Celiac Disease May Increase Risk of Heart Attack and Stroke, Study Finds – BusInsiders

Celiac Disease May Increase Risk of Heart Attack and Stroke, Study Finds

- Health - February 9, 2023

Some of the biggest risk factors for cardiovascular disease — including obesity, high blood pressure, and elevated cholesterol — are less common in people with celiac disease. But a new study suggests that people living with celiac disease are still more likely than other individuals to experience medical crises like heart attacks and strokes.

The new study, published January 30 in BMJ Medicine, examined data on nearly half a million adults in the ongoing UK Biobank project. This included 2,083 people who had celiac disease at the start of the study, and another 1,435 who developed this autoimmune condition during follow-up. None had a history of cardiovascular disease.

After a follow-up period of about 12.5 years, researchers identified more than 40,000 cardiovascular disease events like heart attacks, strokes, and a condition known as coronary artery disease, which involves damage or blockages in the heart’s major blood vessels. This total included 218 events among people with celiac disease.

Overall, people with celiac disease were 27 percent more likely to experience cardiovascular disease events than people without celiac disease, after accounting for a wide range of factors that might influence risk such as eating and exercise habits, preexisting medical conditions, and traditional risk factors like high blood pressure and obesity.

“People with celiac disease should be aware there may be an increased risk of cardiovascular disease and should discuss any concerns with their doctor,” says the lead study author, Megan Conroy, a public health researcher at the University of Oxford in England.

People With Celiac Disease Are More Likely to Have Few Traditional Risk Factors for Heart Disease

These conversations are especially important, because the study also found that people with celiac disease had a higher risk even when they didn’t have traditional risk factors for cardiovascular disease.

The increased risk associated with celiac disease was even more pronounced among people who had few, if any, traditional risk factors for cardiovascular disease.

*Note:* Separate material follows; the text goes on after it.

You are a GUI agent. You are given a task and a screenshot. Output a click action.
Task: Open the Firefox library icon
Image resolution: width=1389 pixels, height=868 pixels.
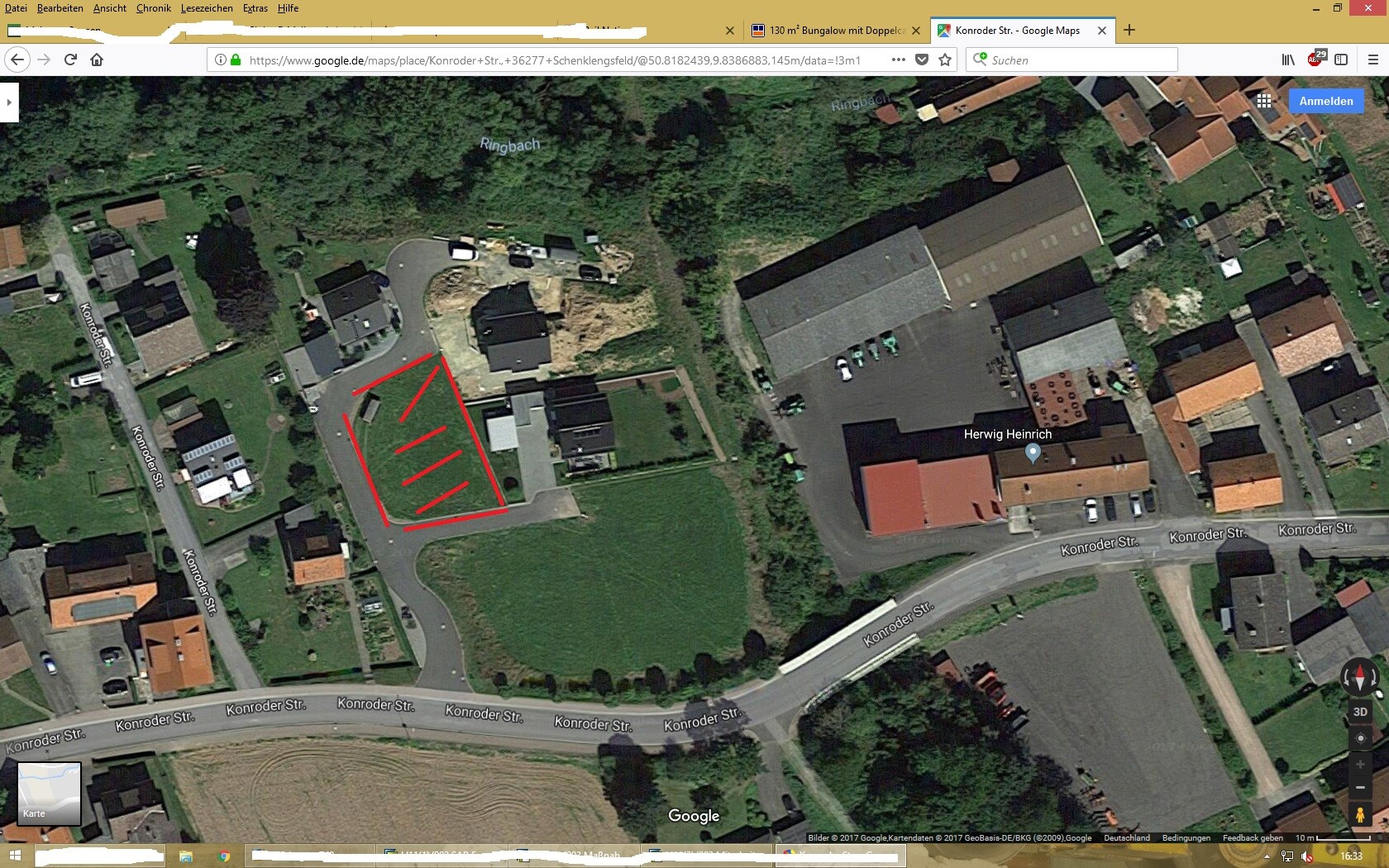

Researchers looked specifically at the American Heart Association’s “Life’s Simple 7” traditional risk factors: smoking, an inactive lifestyle, an unhealthy diet, obesity, high blood pressure, elevated cholesterol, and high blood sugar.

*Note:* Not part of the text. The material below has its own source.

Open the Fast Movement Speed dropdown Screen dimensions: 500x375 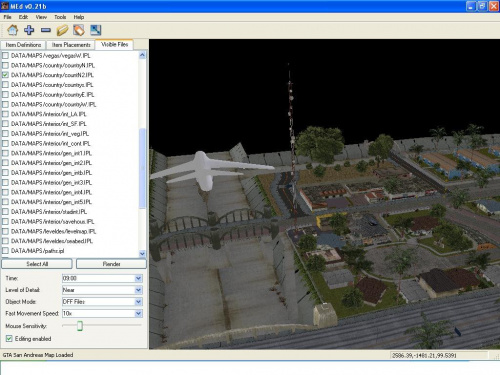click(138, 313)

Far more people with celiac disease had ideal cardiovascular risk scores according to these traditional risk factors than the participants without celiac disease — 23 percent versus 14 percent. Similarly, only 5 percent of people with celiac disease were high risk, compared with 9 percent of other people in the study.

Among all the low-risk people in the study, individuals with celiac disease were 64 percent more likely to experience events like heart attacks and strokes than individuals without the condition.

Several Autoimmune Conditions Are Associated With Increased Heart Disease Risk

The study wasn’t a controlled experiment designed to prove whether or how celiac disease might directly cause cardiovascular disease. Another limitation of the study is that researchers looked at cardiovascular risk factors only once, when people joined the study, and their risk might have subsequently changed. What’s more, researchers lacked data on whether the participants with celiac disease followed a gluten-free diet.

Even so, the study’s findings support those of previous research suggesting that autoimmune diseases, including celiac disease, may increase the risk of heart attacks and strokes, says Nathalie Conrad, PhD, an autoimmune disease researcher at the Catholic University of Leuven in Belgium who wasn’t involved in the new study. For example, Dr. Conrad led a study published in the journal Lancet in August 2022 that found an association between autoimmune diseases and a 56 percent higher risk of cardiovascular disease events.

“The findings from this new study show that excess cardiovascular risk in celiac disease cannot solely be explained by conventional cardiovascular disease risk factors,” Conrad says.

What Should People With Celiac Disease Do in Light of These Findings?

Some doctors may treat traditional risk factors like high blood pressure more aggressively in people with celiac disease in order to minimize their cardiovascular disease risk, Conrad says. Medications that manage inflammation in people with autoimmune diseases may also protect the heart and blood vessels, but more research is still needed to examine this option, Conrad adds.

“There are no specific prevention measures for patients with autoimmune conditions or celiac disease,” Conrad says. “I am sure this will come. But for now, the best option would be for patients to follow the general screening and prevention measures for conventional cardiovascular disease risk factors.”